--- GIVEN PASSAGE Enclosed Below ---
NATION IN BRIEF: Man honored for helping rescue abducted girl, 8

Man honored for helping rescue abducted girl, 8

FRESNO, Calif. — Gov. Arnold Schwarzenegger on Thursday honored the Good Samaritan who authorities say chased down a kidnapper and helped free an 8-year-old Fresno girl.

Schwarzenegger called Fresno resident Victor Perez a hero and made a pitch for local businesses to hire the unemployed construction worker.

Perez, a legal resident who was born in Ensenada, Mexico, came to the United States as a small child and attended school in Fresno. He recently returned to live with a cousin after a stint in San Diego and has been picking grapes to make ends meet, he said.

Perez appeared moved by the ceremony honoring him at Fresno City Hall, offering his thanks to God.

‘‘I just want ... to give thanks to that family, that the baby is back together with the mom,’’ he said as cameras flashed. ‘‘That’s the real hero to me, the daughter and the mom being back together. Thank you.’’

Police: Man attacks Mass. officer, kills self

LYNN, Mass. — A man in eastern Massachusetts attacked a police officer, then grabbed the officer’s gun and fatally shot himself in front of the city hall, police said.

Police spokesman Lt. William Sharpe said that at about 10 a.m., the young man, whose identity was not released, approached the Lynn police officer from behind while he was on a work detail and attacked him unprovoked.

‘‘We don’t believe he made any statements to the officer prior to the attack,’’ Sharpe said.

A nearby utility worker intervened and while the three struggled, the suspect got hold of the officer’s gun and shot himself, Sharpe said.

LA-area freeway jammed by burning yam truck

GLENDALE, Calif. — A burning big-rig loaded with yams has caused a hot potato of a traffic problem on a Los Angeles-area freeway.

California Highway Patrol Officer Ed Jacobs says a tractor-trailer hauling 50,000 pounds of the sweet potatoes caught fire on the southbound Interstate 5 in Glendale at about 2:30 a.m. Thursday.

No injuries were reported, but two of the four southbound lanes were closed for about 71⁄2 hours, slowing traffic until the yams could be loaded into another truck. The lanes reopened shortly after 10 a.m.

Woman uses glue instead of eye drops

PHOENIX — An Arizona woman accidentally glued an eye shut when she mistook super glue for her eye drops.

KSAZ-TV said Irmgard Holm of Glendale had cataract surgery a year ago. She was reaching for what she thought was one of her half-dozen eye drop medications. The burning sensation told her immediately something was seriously wrong.

Holm said the eye drops and the super glue bottles are nearly identical.

After putting super glue in her eye, Holm said she tried washing it out. But the quick-drying substance did what it was supposed to and sealed her eye shut.

Holm got to the hospital and staff cut off the hardened glue covering her eye. Once the eye was opened, doctors washed it out to prevent major damage.
--- End of Enclosed GIVEN PASSAGE ---
--- DATASET RECORDS Enclosed Below ---
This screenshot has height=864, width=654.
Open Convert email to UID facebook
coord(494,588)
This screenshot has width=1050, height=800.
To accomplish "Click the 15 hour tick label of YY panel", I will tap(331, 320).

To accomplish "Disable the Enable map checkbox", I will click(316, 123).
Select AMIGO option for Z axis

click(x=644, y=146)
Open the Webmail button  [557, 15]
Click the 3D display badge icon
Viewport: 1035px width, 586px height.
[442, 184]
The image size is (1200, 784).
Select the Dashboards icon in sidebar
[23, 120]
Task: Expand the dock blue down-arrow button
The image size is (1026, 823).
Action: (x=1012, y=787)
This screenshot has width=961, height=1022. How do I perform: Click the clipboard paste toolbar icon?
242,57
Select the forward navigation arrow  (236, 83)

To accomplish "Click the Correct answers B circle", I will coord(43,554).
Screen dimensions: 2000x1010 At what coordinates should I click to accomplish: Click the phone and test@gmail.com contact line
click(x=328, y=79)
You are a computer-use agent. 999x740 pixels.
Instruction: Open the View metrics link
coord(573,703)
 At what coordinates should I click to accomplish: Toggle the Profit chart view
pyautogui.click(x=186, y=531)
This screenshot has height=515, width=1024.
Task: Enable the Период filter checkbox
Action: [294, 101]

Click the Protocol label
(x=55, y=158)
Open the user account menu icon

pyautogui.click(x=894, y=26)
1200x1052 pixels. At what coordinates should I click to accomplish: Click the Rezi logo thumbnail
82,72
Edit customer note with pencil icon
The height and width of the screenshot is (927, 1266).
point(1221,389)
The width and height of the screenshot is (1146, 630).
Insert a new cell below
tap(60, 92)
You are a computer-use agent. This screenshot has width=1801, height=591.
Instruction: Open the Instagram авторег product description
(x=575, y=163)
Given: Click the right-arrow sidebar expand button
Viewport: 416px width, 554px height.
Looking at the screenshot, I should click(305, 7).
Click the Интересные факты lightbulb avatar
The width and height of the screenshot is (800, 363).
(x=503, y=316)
--- End of Enclosed DATASET RECORDS ---
Copy the stretch of the news briefs from "NATION IN BRIEF: Man" through "thanks to God.", word for word. You can set the listing aside.

NATION IN BRIEF: Man honored for helping rescue abducted girl, 8

Man honored for helping rescue abducted girl, 8

FRESNO, Calif. — Gov. Arnold Schwarzenegger on Thursday honored the Good Samaritan who authorities say chased down a kidnapper and helped free an 8-year-old Fresno girl.

Schwarzenegger called Fresno resident Victor Perez a hero and made a pitch for local businesses to hire the unemployed construction worker.

Perez, a legal resident who was born in Ensenada, Mexico, came to the United States as a small child and attended school in Fresno. He recently returned to live with a cousin after a stint in San Diego and has been picking grapes to make ends meet, he said.

Perez appeared moved by the ceremony honoring him at Fresno City Hall, offering his thanks to God.